## Lista de tarefas
**1.** Transcreva, da secção do documento, o trecho que vai de "9. 2 b) Se a" até "seus diversos trabalhadores?".
**2.** Indique, para cada afirmação, se está de acordo com a secção do documento (sim ou não) e cite as palavras exatas que o determinam: (a) A convenção colectiva nacional referida data de 9 de Março de 1983. (b) A convenção fixa remunerações mínimas distintas para trabalhadores masculinos e femininos. (c) No processo arbitral que precedeu o litígio, a demandante obteve ganho de causa.
**3.** Segundo a secção do documento, em função de que critérios podem ser concedidas majorações nos termos do artigo 9.° da convenção colectiva?

3. A prática salarial em questão baseia-se numa convenção colectiva nacional de 9 de Março de 1983, concluída entre a confederação patronal dinamarquesa e a demandada. Esta convenção estabelece uma mesma remuneração mínima válida para todos os trabalhadores sem distinção de sexo. Nos termos do artigo 9.° da convenção colectiva, podem ser concedidas majorações em função da capacidade do trabalhador, da sua autonomia e grau de responsabilidade. Para esse efeito, a fixação da remuneração em cada caso concreto resulta de acordo individual.

4. O presente litígio foi já precedido por um processo arbitral. A demandante tinha reclamado a igualdade de remuneração para duas mulheres pertencentes a categorias diversas no sistema de classificação dos lugares de trabalho. Nestas categorias, o salário médio dos trabalhadores masculinos era superior ao dos trabalhadores femininos. A demandante não obteve ganho de causa, por o Tribunal ter entendido apenas poder presumir-se a existência de uma discriminação ilegal em razão do sexo no caso de as demandantes terem provado que a fixação concreta dos salários se traduz num desiquilíbrio desfavorável às mulheres e que tal efeito não constitui o resultado fortuito da fixação individual dos salários com base em critérios objectivos e lícitos.

5. O tribunal arbitral profissional submeteu ao Tribunal as seguintes questões:

6. "1 a) Quando, por hipótese, um trabalhador masculino e um trabalhador feminino efectuam o mesmo trabalho ou trabalho de igual valor, a quem cabe demonstrar que a diferença de remunerações entre dois assalariados é ou não devida a considerações ligadas ao sexo?

7. 1 b) É contrário à directiva sobre a igualdade de remunerações pagar um salário mais elevado a assalariados masculinos que efectuam o mesmo trabalho, ou um trabalho do mesmo valor, que aos assalariados femininos, baseando-se a este respeito unicamente em critérios subjectivos, tais como a maior flexibilidade de um colaborador (masculino)?

8. 2 a) A directiva comunitária acima referida opõe-se a que sejam concedidos a trabalhadores de sexo diferente, que efectuam o mesmo trabalho ou um trabalho de valor igual, aumentos específicos em razão da antiguidade, de uma formação especial, etc., que acrescem ao salário de base da categoria?

9. 2 b) Se a resposta à questão 2 a) for afirmativa, como pode uma empresa, sem infringir a directiva, efectuar uma diferenciação de remuneração entre os seus diversos trabalhadores?

## Conteúdo dos dados
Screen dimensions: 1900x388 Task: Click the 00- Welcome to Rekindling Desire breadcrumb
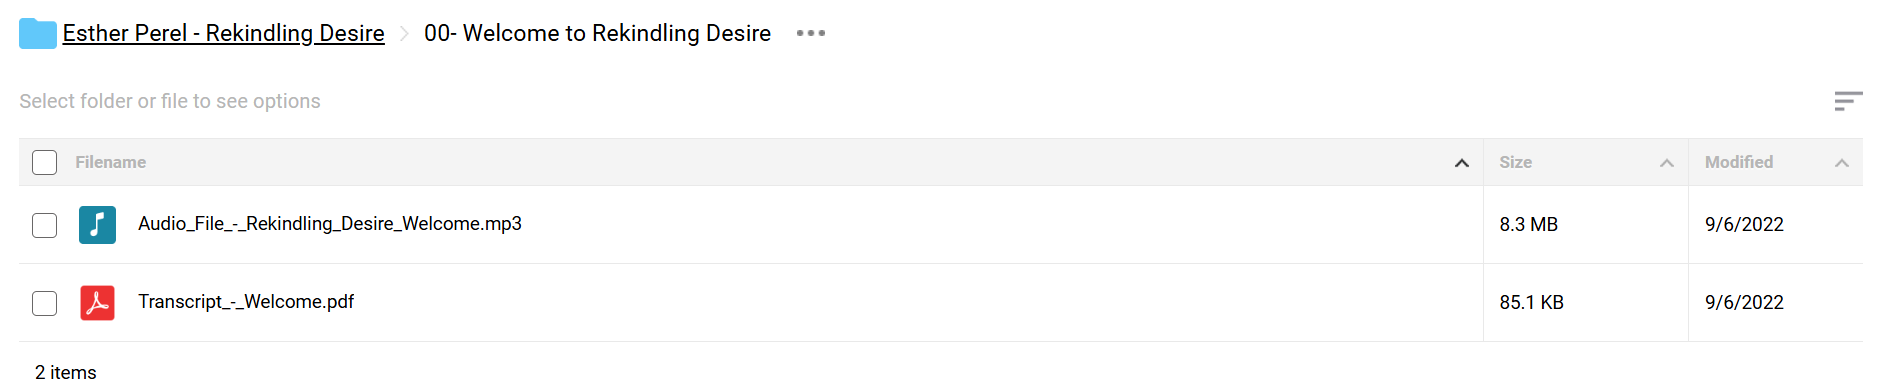click(597, 33)
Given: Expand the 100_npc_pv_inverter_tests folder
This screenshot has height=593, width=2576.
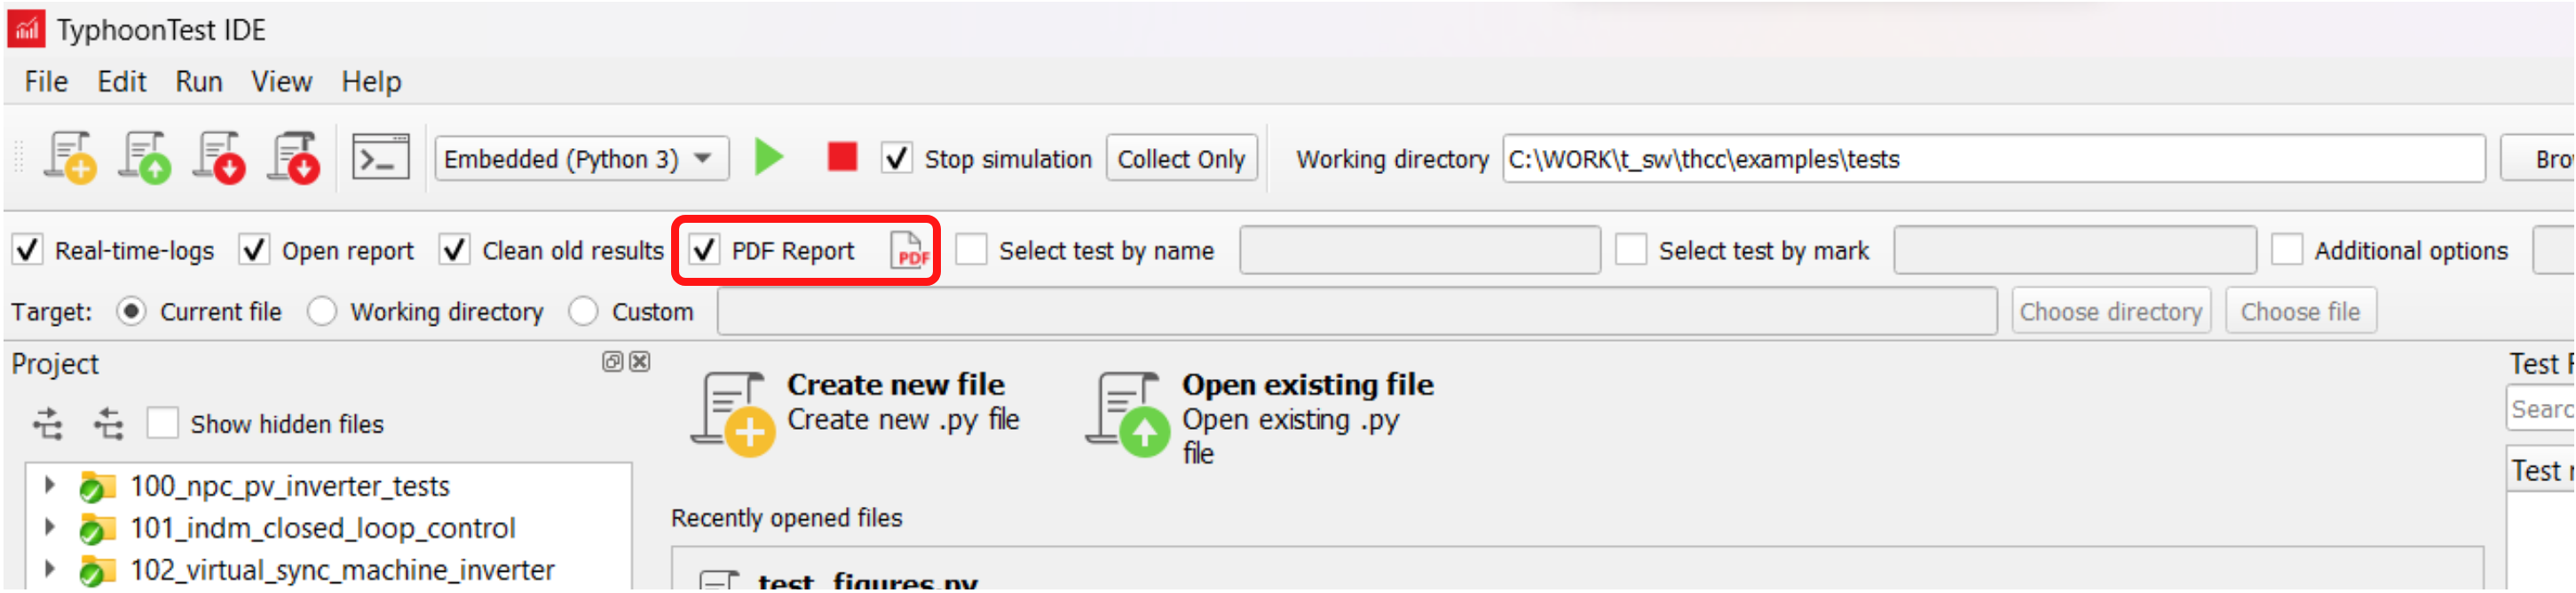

## Soluções por tarefa
**1.**
9. 2 b) Se a resposta à questão 2 a) for afirmativa, como pode uma empresa, sem infringir a directiva, efectuar uma diferenciação de remuneração entre os seus diversos trabalhadores?

**2.**
(a) Sim: "uma convenção colectiva nacional de 9 de Março de 1983"
(b) Não: "uma mesma remuneração mínima válida para todos os trabalhadores sem distinção de sexo"
(c) Não: "A demandante não obteve ganho de causa"

**3.** Em função da capacidade do trabalhador, da sua autonomia e grau de responsabilidade.